* **What you are asked to do**
When the string "computer" is part of a line in the data below, report the whole line.

* **Record excerpts**
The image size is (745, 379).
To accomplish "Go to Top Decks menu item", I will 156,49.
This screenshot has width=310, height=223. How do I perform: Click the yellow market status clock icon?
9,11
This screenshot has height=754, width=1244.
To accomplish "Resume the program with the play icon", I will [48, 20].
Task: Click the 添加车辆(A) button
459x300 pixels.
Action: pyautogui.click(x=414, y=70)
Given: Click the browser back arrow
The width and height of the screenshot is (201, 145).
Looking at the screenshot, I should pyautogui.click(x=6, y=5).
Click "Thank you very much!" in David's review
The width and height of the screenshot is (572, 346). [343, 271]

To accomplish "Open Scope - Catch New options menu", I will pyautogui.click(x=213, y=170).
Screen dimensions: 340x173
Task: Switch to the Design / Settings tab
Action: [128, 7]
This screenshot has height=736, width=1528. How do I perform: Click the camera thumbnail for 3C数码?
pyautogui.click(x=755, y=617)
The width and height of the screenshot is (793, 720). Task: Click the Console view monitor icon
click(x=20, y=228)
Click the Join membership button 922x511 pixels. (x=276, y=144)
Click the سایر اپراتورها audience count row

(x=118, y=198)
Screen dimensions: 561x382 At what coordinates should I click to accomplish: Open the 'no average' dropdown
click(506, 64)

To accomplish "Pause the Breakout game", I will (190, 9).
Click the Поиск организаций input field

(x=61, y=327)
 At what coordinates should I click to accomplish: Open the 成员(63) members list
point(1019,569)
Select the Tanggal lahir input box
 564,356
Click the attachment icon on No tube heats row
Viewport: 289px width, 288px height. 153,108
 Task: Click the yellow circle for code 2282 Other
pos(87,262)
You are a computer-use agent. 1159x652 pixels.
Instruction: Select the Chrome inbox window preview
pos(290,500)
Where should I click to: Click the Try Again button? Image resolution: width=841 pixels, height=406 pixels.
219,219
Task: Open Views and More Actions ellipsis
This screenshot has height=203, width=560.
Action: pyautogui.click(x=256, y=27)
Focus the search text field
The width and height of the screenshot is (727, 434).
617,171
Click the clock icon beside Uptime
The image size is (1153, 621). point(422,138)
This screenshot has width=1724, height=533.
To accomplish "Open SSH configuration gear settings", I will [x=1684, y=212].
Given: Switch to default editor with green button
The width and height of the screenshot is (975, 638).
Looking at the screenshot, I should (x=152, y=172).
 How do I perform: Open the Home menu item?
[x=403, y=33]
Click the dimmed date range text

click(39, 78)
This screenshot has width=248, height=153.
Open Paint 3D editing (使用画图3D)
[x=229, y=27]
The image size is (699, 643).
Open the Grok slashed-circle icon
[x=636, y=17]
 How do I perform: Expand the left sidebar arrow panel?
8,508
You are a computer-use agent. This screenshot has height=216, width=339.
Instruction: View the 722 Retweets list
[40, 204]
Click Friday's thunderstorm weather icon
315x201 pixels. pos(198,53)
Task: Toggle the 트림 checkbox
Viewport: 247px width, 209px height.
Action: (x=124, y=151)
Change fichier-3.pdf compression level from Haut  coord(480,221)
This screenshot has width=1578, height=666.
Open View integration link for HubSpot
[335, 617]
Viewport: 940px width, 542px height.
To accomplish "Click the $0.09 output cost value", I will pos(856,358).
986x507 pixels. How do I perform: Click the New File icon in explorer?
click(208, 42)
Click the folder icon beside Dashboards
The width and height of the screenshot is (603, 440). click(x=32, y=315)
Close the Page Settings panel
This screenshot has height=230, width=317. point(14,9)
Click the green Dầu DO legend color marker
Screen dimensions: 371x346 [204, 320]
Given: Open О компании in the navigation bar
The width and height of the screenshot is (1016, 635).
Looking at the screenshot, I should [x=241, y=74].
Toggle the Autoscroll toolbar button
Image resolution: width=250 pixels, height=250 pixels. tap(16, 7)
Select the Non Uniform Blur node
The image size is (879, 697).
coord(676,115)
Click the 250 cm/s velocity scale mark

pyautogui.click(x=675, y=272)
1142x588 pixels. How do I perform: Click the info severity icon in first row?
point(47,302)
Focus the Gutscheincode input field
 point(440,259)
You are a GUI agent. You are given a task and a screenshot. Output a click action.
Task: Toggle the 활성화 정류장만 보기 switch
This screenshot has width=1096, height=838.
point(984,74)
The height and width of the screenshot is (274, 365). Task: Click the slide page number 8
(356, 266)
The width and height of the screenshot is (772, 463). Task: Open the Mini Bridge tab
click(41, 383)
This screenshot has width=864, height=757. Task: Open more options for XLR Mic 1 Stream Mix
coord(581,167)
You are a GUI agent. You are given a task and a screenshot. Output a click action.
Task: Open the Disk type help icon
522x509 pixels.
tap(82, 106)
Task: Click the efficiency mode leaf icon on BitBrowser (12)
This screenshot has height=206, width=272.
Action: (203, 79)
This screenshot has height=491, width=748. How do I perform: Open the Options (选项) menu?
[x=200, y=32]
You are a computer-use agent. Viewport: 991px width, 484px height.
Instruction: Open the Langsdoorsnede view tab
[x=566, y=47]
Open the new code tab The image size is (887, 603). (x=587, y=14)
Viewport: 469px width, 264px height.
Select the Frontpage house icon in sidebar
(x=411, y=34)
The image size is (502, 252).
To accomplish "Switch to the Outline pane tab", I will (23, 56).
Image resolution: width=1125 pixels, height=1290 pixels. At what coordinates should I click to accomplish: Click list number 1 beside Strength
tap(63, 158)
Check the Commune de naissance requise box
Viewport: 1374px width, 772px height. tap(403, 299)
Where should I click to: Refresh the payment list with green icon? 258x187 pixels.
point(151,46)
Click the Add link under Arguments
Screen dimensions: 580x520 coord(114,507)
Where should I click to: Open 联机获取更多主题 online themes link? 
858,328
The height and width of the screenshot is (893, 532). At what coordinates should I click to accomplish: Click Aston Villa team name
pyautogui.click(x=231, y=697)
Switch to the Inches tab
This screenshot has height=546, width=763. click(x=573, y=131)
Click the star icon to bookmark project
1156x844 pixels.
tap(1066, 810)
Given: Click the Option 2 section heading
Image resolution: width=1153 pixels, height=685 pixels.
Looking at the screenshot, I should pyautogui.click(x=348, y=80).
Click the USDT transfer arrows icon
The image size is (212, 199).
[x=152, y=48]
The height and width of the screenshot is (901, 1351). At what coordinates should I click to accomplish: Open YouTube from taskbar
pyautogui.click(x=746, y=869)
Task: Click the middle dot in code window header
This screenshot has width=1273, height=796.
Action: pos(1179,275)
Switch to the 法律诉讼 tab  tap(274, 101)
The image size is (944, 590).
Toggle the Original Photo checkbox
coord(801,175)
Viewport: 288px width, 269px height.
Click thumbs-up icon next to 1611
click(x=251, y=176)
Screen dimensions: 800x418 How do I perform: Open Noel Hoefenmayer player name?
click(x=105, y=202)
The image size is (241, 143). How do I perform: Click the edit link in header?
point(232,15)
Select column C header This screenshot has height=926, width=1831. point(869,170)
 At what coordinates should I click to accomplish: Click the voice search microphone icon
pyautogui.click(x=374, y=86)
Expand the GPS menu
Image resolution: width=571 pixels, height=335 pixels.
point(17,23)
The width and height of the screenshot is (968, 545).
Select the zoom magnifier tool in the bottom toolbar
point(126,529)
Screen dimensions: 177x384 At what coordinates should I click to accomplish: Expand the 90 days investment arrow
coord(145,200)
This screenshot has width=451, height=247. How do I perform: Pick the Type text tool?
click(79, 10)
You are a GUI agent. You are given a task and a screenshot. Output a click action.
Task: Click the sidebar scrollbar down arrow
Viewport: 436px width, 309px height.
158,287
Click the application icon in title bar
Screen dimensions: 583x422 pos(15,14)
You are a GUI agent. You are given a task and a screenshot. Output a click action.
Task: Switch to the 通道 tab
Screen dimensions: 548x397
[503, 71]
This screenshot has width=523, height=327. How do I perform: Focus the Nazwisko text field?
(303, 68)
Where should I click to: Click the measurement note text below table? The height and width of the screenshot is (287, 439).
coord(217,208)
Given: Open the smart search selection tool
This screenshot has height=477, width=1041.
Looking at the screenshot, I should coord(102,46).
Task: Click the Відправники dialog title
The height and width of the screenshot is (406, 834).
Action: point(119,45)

* **Output of the task**
You are a computer-use agent. 1159x652 pixels.
You are a computer-use agent. This screenshot has height=216, width=339.
You are a computer-use agent. Viewport: 991px width, 484px height.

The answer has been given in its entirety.